Years later, Claire is living and working in New York City when a brief but fateful encounter brings her together with Clive Richardson, one of the men originally suspected of murdering her sister. It is a moment that sets Claire on an obsessive pursuit of the truth–not only to find out what happened the night of Alison’s death but also to answer the elusive question: Who exactly was her sister? At seven, Claire had been barely old enough to know her: a beautiful, changeable, provocative girl of eighteen at a turbulent moment of identity formation.

As Claire doggedly shadows Clive, hoping to gain his trust, waiting for the slip that will reveal the truth, an unlikely attachment develops between them, two people whose lives were forever marked by the same tragedy.

For readers of Emma Cline’s The Girls and Lauren Groff’s Fates and Furies, Saint X is a flawlessly drawn and deeply moving story the culminates in an emotionally powerful ending.

What I thought

Thank you to Celadon Books for the free ARC of this book in exchange for an honest review!

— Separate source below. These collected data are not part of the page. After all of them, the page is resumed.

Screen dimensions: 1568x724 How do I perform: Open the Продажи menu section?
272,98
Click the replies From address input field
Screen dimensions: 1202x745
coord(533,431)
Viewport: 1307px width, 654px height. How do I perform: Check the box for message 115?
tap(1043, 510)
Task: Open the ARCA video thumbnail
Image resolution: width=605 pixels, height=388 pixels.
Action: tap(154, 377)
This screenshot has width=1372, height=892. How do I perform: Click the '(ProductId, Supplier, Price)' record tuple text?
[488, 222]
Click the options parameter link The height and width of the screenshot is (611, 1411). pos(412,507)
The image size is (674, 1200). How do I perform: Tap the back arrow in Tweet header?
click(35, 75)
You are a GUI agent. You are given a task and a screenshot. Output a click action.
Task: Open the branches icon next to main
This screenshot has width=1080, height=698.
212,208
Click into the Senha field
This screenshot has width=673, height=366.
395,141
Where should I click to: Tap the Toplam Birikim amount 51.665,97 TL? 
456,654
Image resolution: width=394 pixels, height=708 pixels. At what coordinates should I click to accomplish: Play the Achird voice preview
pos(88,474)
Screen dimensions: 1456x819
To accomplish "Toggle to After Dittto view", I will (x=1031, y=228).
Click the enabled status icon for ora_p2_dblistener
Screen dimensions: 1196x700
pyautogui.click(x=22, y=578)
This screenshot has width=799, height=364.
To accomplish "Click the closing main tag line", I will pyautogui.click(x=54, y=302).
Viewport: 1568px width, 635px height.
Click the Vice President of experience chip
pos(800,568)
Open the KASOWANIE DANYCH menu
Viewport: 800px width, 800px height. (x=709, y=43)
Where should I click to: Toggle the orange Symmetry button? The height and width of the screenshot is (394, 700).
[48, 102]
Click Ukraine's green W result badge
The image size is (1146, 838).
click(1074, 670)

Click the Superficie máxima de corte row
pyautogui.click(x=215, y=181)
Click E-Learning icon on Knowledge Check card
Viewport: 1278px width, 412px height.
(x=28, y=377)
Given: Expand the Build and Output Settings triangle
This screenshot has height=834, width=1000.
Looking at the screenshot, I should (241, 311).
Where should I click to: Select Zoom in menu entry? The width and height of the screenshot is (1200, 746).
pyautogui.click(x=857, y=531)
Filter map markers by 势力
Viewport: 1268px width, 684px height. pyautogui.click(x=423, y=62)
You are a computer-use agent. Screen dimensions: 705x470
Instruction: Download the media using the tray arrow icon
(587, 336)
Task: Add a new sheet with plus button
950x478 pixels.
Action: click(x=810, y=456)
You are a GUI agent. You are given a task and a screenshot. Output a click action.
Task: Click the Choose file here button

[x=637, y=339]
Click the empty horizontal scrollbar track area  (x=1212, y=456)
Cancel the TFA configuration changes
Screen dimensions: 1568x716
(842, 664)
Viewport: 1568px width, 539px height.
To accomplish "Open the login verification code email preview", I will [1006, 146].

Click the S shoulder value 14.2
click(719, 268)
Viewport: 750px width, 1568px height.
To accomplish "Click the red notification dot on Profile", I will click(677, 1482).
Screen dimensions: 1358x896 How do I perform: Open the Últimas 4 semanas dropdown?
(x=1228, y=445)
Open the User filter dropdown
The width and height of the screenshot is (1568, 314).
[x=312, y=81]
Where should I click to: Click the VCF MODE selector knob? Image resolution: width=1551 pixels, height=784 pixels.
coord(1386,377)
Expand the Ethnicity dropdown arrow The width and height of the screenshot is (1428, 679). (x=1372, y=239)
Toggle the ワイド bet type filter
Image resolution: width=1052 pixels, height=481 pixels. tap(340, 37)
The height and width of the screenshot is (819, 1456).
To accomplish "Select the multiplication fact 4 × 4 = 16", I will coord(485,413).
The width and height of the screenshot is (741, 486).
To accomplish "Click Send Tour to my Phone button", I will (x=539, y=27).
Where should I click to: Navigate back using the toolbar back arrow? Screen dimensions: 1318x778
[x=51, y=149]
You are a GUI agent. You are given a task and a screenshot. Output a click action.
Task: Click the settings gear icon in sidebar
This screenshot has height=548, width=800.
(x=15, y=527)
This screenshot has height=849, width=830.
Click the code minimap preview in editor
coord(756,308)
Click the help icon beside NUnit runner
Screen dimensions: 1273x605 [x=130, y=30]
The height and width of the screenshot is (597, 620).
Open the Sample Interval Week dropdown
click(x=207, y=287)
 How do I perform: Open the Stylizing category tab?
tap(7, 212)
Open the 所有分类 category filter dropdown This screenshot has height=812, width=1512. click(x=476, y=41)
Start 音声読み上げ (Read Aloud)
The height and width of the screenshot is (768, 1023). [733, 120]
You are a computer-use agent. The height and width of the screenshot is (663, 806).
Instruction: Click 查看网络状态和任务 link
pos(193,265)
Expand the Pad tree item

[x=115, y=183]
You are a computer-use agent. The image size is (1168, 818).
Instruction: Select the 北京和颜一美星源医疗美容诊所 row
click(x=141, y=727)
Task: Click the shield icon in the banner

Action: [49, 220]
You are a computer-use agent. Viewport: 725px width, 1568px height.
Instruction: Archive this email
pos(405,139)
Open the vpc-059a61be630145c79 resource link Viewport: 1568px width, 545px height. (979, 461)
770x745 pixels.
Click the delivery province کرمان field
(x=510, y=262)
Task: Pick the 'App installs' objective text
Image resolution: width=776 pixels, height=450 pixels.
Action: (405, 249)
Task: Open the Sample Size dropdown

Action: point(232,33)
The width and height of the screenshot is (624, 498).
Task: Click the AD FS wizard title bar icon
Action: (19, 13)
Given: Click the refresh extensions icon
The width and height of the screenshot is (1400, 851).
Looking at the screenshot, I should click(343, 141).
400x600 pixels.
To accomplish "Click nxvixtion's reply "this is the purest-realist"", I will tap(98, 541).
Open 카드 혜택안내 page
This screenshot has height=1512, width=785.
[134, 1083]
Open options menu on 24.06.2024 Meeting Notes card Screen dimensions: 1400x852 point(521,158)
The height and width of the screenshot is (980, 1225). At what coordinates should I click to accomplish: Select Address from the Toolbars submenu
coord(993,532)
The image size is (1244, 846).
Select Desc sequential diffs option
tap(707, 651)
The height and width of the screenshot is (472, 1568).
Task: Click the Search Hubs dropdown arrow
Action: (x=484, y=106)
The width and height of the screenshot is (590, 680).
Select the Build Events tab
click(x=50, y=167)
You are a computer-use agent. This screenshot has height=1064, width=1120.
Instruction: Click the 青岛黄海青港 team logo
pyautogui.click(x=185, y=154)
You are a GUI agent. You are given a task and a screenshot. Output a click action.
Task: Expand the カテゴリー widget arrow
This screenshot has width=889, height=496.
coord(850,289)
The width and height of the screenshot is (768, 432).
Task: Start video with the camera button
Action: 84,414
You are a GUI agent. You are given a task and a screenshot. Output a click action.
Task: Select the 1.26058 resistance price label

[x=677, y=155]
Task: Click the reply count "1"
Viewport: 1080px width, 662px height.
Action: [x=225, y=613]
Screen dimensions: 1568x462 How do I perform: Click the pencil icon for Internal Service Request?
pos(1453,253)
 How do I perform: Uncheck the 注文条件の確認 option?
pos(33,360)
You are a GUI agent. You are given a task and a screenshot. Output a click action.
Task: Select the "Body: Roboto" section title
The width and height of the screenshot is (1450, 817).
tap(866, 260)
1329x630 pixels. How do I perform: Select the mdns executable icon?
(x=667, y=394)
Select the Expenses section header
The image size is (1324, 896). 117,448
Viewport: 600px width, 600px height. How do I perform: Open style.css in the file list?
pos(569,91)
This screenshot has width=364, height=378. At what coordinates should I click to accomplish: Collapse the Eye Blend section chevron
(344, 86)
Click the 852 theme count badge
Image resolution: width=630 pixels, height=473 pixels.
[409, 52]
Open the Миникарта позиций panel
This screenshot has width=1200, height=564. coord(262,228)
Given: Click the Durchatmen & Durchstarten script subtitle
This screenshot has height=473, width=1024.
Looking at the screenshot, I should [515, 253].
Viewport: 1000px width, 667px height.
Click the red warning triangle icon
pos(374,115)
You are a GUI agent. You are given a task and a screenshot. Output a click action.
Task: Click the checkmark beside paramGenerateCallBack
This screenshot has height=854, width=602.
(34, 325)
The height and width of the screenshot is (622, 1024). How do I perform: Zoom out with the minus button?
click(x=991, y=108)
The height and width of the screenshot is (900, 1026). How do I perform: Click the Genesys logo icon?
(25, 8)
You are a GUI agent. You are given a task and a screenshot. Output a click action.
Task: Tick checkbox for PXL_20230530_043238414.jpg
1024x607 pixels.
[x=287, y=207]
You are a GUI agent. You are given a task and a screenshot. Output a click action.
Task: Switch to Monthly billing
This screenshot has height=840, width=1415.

You guys. I LOVED this book. I’m talking LOVED like every time I (reluctantly) put it down, I felt like I was coming up out of a trance kind of LOVED. I was 100% sucked into this book, and I’m legitimately sad that it’s over. Not only that, but I am completely blown away by the fact that this was a DEBUT novel.

So, let’s talk about the elephant in the room. I went into this book VERY hesitantly, fully expecting a “meh” read. I had seen SO many mediocre review of this, and even though I’m one to keep an open mind, I couldn’t help but feel uneasy as I went into this one. So, imagine my surprise as I fell in love with this book–was I even reading the same book as everyone else? And now that I’ve finished, I think I understand. Obviously, everyone is entitled to their own opinion and not everyone’s going to enjoy the same books–that’s what makes reading so great. However, I went into this knowing not to expect a fast-paced, murder mystery, thriller–and I truly think that made all the difference.

Saint X is, instead, a deep and riveting character study that looks at all of the ripples created by tragedy and how it affects those closest to it, as well as those on its periphery. Alexis Schaitkin has some serious writing chops like I haven’t seen in some time. The settings and especially the characters felt so real and vivid to me that this book hardly felt like fiction. And there was so much to delve into, I think any book club discussion could go on for days.

If you enjoy reading about real (and flawed) characters, if you enjoy contemplating how we all have an effect on others we encounter, and especially if you have ever pondered a question like, “I wonder how it would have all turned out if I had turned left instead of right?”–get your hands on this book. So, so good!